The change from baseline in Positive and Negative Syndrome Scale (PANSS) score Baseline, Week 13 The PANSS is a 30-item scale (range 30-210) designed to assess various symptoms of schizophrenia including delusions, grandiosity, blunted affect, poor attention, and poor impulse control. The 30 symptoms are rated on a 7-point scale that ranges from 1 (absent) to 7 (extreme psychopathology). The PANSS total score consists of the sum of all 30 PANSS items.

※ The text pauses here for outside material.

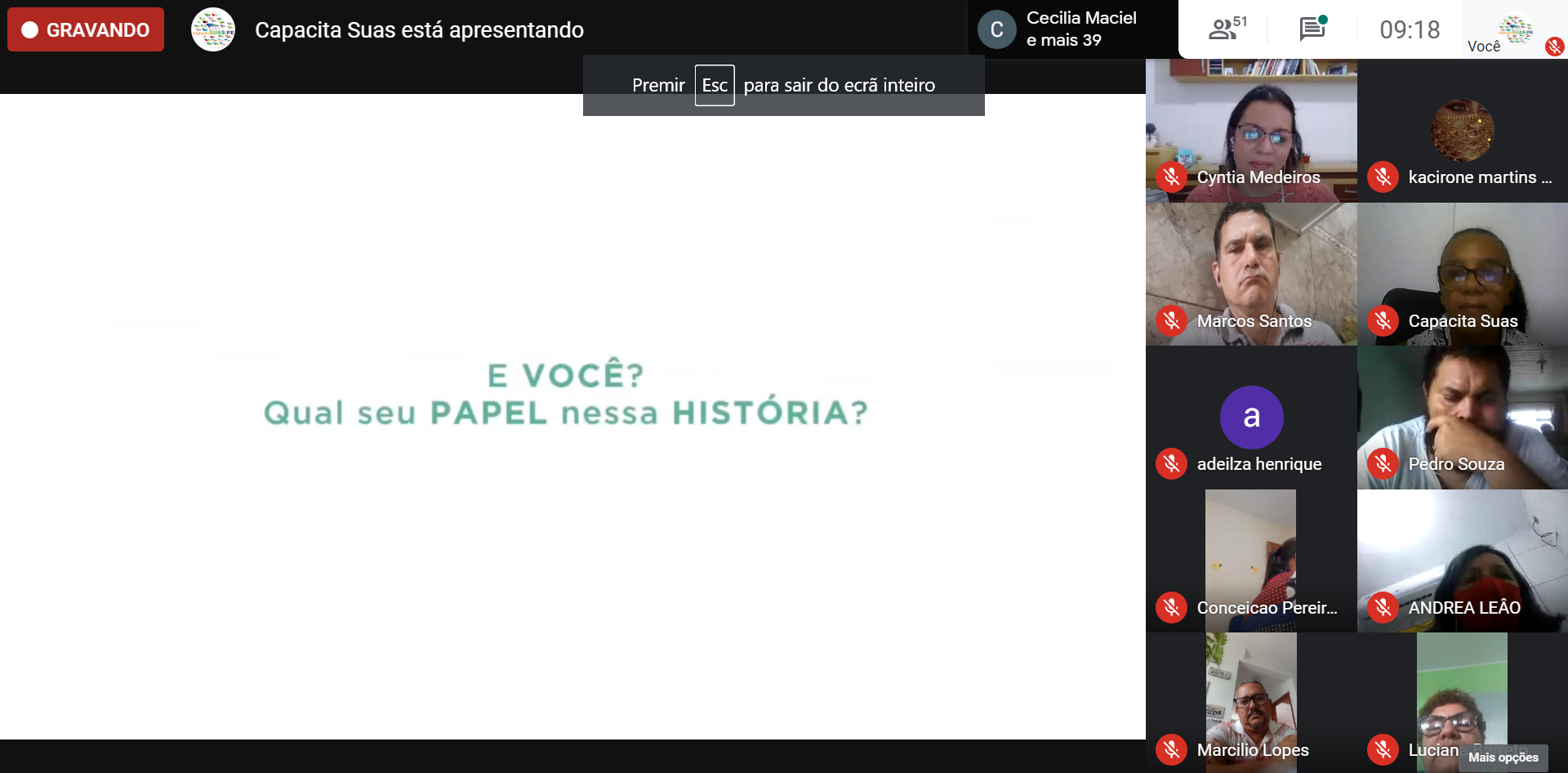Select the Conceicao Pereira video tile
Image resolution: width=1568 pixels, height=773 pixels.
pos(1251,556)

Higher scores indicate worsening.
The change from baseline in Medication Satisfaction Questionnaire (MSQ) Baseline, Week 13 The MSQ is a 7-point, Likert-type scale rated as follows: 1=Extremely Dissatisfied, 2=Very Dissatisfied, 3=Somewhat Dissatisfied, 4=Neither Satisfied or Dissatisfied, 5=Somewhat Satisfied, 6=Very Satisfied, 7=Extremely Satisfied. Worst value is 1 (Extremely Dissatisfied) and best value is 7 (Extremely Satisfied).
The change from baseline in Involvement Evaluation Questionnaire (IEQ) Baseline, Week 13 The IEQ is a 31-item questionnaire that assesses the encouragement and care that the caregiver has to give to the patient, to personal problems between patient and caregiver, and to the caregiver's worries, coping and subjective burden. All items are scored on 5-point Likert scales (never, sometimes, regularly, often, always).
The change from baseline in Medication Adherence Rating Scale (MARS) Baseline, Week 13 The MARS is a ten-item yes/no self-report measure of medication adherence in psychosis. Total scores range from 0 (low likelihood of medication adherence) to 10 (high likelihood of medication adherence).
The change from baseline in Medication Preference Questionnaire (MPQ) Baseline, Week 13 The MPQ is used to investigate which treatment (oral or injection) the patients prefer and why they prefer this treatment, and to investigate which injectable site (deltoid or gluteal) they prefer and why they prefer this treatment.